• [ACTIVITIES]:
1. In the text on sibling rivalry, translate this sentence into Spanish: "A family game night may not be the best option."
2. Extend the text on sibling rivalry and one-on-one time with each child past its final sentence.

• [STUDY TEXT]:
--- START ---

Building a relationship with each child
Spending quality time with each of your children can be important in minimizing sibling rivalry. If you have a large family, it may be difficult to plan alone time with each of them. Try creating rituals that include one-on-one time with each child. These can be short and sweet- as simple as getting ice cream from a special place one night a week, taking a walk together, or reading a favorite book. The ritual should highlight something specific and special to that child.
As children grow up, they don't lose their need for their parents, they just need them in a different way. Developmentally, teens may be pushing away from parents as they find their independence, and you may have more family arguing. During this stage, find ways to be involved with things you both can enjoy. It could be shooting hoops, running together, cooking, or watching their favorite television show.
Planning for alone time with each child allows him (or her) to feel connected and valued. When each child feels valued, he doesn't need to fight for attention or feel overshadowed by a sibling. Of course, one-on-one time is not the only step in resolving sibling rivalry. Creating family time is also critical in creating strong family connections.
It is easy to forget the importance of play as children and teens grow older. Don't forget to play as a family, but also consider the competitive aspect between siblings as you make your plans. A family game night may not be the best option. Instead, think about walks together or volunteering for a local charity.

--- END ---

Collected data:
--- START ---

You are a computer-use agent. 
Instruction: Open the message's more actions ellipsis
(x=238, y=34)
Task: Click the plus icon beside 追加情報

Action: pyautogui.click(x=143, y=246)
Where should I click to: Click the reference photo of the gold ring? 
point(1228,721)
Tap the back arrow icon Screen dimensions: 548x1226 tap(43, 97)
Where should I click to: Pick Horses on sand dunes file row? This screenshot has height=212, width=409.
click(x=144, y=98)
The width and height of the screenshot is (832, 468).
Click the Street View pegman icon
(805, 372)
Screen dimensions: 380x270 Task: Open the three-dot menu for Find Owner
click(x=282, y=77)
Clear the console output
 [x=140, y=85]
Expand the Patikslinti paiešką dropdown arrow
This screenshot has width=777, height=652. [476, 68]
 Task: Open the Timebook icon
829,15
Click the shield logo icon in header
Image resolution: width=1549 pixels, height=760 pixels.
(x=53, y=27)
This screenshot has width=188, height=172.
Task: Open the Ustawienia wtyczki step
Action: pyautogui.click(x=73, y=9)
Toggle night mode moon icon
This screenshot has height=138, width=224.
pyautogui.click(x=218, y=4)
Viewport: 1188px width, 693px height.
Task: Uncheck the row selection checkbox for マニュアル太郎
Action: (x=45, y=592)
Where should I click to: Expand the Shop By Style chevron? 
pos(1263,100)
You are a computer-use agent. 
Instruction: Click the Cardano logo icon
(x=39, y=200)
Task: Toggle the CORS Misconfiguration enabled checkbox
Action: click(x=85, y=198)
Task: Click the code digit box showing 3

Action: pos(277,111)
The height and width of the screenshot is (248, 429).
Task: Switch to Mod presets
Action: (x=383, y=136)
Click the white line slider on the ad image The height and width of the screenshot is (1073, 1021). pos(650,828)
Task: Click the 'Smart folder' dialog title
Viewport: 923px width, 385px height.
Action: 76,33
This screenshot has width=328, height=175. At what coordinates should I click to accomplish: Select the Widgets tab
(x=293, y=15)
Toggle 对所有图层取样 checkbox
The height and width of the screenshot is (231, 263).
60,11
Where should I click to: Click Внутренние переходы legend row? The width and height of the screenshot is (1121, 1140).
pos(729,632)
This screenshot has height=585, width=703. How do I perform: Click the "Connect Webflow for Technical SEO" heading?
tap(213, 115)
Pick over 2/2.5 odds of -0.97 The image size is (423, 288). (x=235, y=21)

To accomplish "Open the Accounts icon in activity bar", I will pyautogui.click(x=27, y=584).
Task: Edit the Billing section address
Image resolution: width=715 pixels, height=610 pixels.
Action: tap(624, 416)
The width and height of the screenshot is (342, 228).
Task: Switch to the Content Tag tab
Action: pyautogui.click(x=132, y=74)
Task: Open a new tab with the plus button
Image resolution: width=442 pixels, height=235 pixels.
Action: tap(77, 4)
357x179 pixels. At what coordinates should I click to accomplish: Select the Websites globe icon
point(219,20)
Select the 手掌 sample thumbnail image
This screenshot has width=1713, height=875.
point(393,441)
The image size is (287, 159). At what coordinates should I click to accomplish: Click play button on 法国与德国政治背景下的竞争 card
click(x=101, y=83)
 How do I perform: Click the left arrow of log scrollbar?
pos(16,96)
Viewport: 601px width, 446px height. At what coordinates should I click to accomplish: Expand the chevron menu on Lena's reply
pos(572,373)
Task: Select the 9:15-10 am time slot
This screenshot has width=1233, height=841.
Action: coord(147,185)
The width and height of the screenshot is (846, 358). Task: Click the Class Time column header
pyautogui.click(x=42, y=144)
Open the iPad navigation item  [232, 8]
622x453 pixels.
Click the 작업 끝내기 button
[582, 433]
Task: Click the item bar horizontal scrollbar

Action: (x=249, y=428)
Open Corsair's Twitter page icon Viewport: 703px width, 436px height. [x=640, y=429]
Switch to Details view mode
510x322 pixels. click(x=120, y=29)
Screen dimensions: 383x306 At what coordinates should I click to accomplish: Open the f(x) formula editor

--- END ---

• [TASK RESULTS]:
1. Una noche de juegos en familia puede no ser la mejor opción.

2.
When to seek help with sibling rivalry
Not all sibling rivalry can be solved simply. Sometimes the issues are too deep for parents to be able to handle alone. Sometimes sibling rivalry can lead to violence, or one child may begin to develop low self-esteem, depression, or anxiety. In extreme cases, parents may see signs of suicidal ideation or threats, where a child loses interest in activities he enjoyed, distancing himself from siblings or other family members.
Family therapy or parent coaching can be helpful in these situations. Asking for outside help doesn't mean you're doing anything wrong or that you've failed as a parent. When resolving conflicts in the family, outside help is often necessary - especially if sibling rivalry becomes violent, doesn't stop in response to establishing boundaries or enforcing consequences, or if a child's mental health is affected, such as developing depression or anxiety.
Encourage healthy sibling relationships
All relationships take time, commitment, and lots of work. Parents can help their children build stronger relationships by following these reminders:
- Treat your children as unique individuals and avoid showing favoritism.
- Stay calm and open-minded when kids argue.
- Make sure they know the family rules, including no hitting.
- Allow children the opportunity to resolve their conflicts as much as possible.
- Encourage problem-solving and being respectful of each other's feelings.
The good news is that siblings do love each other, even if they squabble, and they often do get past it and become friends. But for some siblings it can take some time. As much as parents want their children to be friends, don't try to force it. They will get there in their own time. As a parent, you can help lay the groundwork by ensuring your children are respectful to each other and by establishing positive family connections. This will promote greater self-esteem in each child, which should lead to less sibling fighting as each child feels loved, valued, and respected.